What was I to say? In the haste to find The Warden I had thought little about how to frame my request to him.
“A scholar from the university,” he finished.
It was dark in the room, how could he know this? I raised the guttering torch about my head though I did not dare take a step further into the room. The chamber floor was smooth with a ceiling much lower than the hallway’s. I could not see anything else.
“How-“ I began.
“The insignia on your flask.” Again, something wrong in the voice. Something I could not place.
“And why,” he went on “have you come to see The Warden?” Still no sign of the man. How to begin? I took a deep breath.
“There has been an attack on a village. Many have been slaughtered, or captured. There is nothing we can do but watch them die and now we fear for our own lives. Geor, the owner of an Inn to the west, bade me to seek out the Warden and request help.”
The Warden, if it was he, was silent for a time before speaking, still cloaked in darkness, the torch mere embers by now.
“You would have me protect you from men?”
The answer seemed simple but I hesitated to answer. His question weighed more heavily upon me than my exams at the university.
His reply was immediate.
“This I will not do, for it is a problem born of you and it is yours to resolve.” His voice was still mellow but this time, I heard it: beneath the pleasurable tone of the voice was a… whirring sound that I could not place.
“Please,” I suddenly began and was, just as suddenly, unsure of how to proceed. “Please, I saw them slaughter a village of people.
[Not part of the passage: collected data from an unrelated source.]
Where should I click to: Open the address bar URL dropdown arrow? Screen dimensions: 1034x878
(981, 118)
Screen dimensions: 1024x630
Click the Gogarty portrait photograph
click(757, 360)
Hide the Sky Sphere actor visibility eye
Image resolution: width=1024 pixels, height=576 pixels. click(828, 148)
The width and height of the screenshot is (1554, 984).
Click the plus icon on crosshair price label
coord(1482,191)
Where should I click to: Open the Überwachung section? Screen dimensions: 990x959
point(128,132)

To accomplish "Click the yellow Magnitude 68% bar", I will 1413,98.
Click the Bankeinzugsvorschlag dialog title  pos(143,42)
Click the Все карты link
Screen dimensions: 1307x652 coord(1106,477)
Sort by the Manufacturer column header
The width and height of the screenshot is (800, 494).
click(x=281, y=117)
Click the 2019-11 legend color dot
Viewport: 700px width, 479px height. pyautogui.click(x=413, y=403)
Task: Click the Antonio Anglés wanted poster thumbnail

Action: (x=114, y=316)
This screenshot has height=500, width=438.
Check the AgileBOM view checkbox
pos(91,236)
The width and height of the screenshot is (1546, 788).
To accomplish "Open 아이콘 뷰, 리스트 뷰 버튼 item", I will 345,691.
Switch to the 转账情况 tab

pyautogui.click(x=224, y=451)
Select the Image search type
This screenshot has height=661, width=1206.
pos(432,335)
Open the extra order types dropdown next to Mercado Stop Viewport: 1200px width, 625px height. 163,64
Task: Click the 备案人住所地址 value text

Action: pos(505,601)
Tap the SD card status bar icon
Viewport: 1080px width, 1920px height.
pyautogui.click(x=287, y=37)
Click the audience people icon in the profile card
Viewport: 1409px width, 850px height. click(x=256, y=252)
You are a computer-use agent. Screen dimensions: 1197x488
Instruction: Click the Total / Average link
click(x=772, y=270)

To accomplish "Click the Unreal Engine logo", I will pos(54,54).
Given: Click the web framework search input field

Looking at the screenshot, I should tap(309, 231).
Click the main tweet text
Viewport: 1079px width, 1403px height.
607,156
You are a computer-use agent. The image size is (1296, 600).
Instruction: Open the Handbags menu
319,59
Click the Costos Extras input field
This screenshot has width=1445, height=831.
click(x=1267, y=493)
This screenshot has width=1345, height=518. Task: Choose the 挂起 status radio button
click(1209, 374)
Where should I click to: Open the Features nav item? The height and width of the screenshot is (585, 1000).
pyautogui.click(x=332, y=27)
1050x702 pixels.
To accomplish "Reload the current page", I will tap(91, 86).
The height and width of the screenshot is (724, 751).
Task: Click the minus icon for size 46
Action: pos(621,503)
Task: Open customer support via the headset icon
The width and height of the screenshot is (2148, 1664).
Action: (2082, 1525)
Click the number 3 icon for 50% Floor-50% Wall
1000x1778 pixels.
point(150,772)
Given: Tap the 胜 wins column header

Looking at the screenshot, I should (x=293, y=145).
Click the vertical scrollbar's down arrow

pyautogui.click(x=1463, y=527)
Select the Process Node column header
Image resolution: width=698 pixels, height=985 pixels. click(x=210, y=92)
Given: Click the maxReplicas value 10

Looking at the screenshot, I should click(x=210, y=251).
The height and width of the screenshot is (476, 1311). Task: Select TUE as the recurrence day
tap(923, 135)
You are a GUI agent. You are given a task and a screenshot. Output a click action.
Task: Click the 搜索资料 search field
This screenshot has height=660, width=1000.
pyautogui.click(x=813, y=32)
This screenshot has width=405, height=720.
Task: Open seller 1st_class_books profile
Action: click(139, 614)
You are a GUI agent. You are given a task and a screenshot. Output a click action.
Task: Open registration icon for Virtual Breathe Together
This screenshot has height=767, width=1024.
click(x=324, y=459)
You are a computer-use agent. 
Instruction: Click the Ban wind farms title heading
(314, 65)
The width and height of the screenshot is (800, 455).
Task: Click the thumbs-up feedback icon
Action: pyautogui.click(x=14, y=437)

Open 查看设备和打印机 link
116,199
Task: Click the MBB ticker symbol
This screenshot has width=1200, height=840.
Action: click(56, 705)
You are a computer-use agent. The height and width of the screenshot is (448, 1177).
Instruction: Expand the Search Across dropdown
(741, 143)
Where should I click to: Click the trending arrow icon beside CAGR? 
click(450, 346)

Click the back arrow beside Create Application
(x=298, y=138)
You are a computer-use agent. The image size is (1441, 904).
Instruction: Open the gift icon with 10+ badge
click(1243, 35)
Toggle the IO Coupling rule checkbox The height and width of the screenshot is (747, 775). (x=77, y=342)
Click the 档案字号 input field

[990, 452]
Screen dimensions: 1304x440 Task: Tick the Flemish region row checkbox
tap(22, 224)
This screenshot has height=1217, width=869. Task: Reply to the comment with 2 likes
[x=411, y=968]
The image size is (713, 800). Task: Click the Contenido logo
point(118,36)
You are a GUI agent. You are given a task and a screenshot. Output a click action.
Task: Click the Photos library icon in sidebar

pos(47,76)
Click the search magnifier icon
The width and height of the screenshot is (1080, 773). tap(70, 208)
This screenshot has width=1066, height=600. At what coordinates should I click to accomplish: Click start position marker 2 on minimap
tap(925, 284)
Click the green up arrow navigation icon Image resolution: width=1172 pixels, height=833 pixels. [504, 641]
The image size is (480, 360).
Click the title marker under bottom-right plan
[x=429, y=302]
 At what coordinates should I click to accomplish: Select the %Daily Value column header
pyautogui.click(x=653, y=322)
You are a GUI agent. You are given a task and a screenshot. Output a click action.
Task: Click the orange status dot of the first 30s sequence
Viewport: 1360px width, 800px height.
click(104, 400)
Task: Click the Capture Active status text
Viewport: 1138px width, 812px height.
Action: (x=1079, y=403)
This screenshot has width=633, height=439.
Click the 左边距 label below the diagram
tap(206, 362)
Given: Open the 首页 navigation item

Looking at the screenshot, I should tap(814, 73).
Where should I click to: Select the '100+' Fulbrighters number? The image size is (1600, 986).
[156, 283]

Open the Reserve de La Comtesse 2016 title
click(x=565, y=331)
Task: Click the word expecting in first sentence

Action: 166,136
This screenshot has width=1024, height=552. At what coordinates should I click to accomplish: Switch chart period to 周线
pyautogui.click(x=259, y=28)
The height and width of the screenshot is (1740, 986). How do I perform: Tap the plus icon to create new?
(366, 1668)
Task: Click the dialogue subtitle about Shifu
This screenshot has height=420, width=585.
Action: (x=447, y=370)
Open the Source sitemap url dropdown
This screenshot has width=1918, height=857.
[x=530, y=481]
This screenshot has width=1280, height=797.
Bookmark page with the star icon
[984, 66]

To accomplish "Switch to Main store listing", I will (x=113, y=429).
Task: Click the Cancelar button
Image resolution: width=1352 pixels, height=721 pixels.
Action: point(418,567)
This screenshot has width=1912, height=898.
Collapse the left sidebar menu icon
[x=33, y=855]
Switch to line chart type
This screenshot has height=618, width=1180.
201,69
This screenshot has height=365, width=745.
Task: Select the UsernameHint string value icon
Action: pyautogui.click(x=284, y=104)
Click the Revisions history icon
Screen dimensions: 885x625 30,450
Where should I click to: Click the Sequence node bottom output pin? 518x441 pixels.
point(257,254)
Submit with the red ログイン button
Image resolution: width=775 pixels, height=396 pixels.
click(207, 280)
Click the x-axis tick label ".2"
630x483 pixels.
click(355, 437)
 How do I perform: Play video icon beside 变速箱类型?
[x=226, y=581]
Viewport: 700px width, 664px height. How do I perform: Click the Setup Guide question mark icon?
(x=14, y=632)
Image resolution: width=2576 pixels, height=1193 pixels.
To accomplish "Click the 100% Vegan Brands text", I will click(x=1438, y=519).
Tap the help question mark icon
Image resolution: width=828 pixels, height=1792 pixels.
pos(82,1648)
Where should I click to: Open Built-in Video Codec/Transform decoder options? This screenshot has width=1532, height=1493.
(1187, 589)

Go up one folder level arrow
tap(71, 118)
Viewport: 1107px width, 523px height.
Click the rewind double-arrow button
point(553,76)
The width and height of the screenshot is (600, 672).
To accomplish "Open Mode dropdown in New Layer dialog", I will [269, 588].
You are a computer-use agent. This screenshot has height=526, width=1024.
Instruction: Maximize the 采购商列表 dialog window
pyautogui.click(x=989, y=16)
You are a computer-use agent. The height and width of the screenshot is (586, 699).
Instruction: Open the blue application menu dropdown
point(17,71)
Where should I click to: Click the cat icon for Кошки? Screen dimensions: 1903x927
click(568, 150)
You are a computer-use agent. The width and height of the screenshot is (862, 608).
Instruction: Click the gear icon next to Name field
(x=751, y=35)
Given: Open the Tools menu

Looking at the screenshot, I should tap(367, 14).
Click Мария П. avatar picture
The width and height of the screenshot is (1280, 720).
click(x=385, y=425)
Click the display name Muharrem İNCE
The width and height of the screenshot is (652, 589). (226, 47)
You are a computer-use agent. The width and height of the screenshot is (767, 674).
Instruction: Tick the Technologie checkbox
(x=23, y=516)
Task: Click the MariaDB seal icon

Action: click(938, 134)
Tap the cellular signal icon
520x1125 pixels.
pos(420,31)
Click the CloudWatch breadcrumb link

They are animals, they are less than men. They are apart from us, they are not of us.”
“Nevertheless I shall not save you.”
“You have not seen them! You have not seen them cut an old man’s throat with a blade that looks like a row of teeth, or watched his lifeblood spill into the dirt. Or heard the screams or smelt their bodies burning in the remains of their homes. You have not. You must help us. If you are able I demand that you must.” The Warden was silent. The room was pitch black.
“Tell me about the blade.”
“It was long, with barbs along the edge of the blade and pulsed with a strange energy. It was different from blades I had seen before.” I waited a moment before asking my own question: “Why?”
“This is of interest. This was not anticipated.”
And suddenly light was spilling into the room. I first thought that he must have opened a window or lit some sort of chemical flame for the light was brilliantly bright and was right in front of me. And then it dimmed again and I saw before me the shape of a man with a glowing sphere held out in his hand. But this was like no man I had ever seen. He was tall, well over six measures by my estimation and, curiously, there was metal, a good deal of it, driven into his face and chest and hands. But his eyes were kind and, as I grew accustomed to the light, I saw in his other hand he held a large tome.
“I am The Warden and I welcome you here.”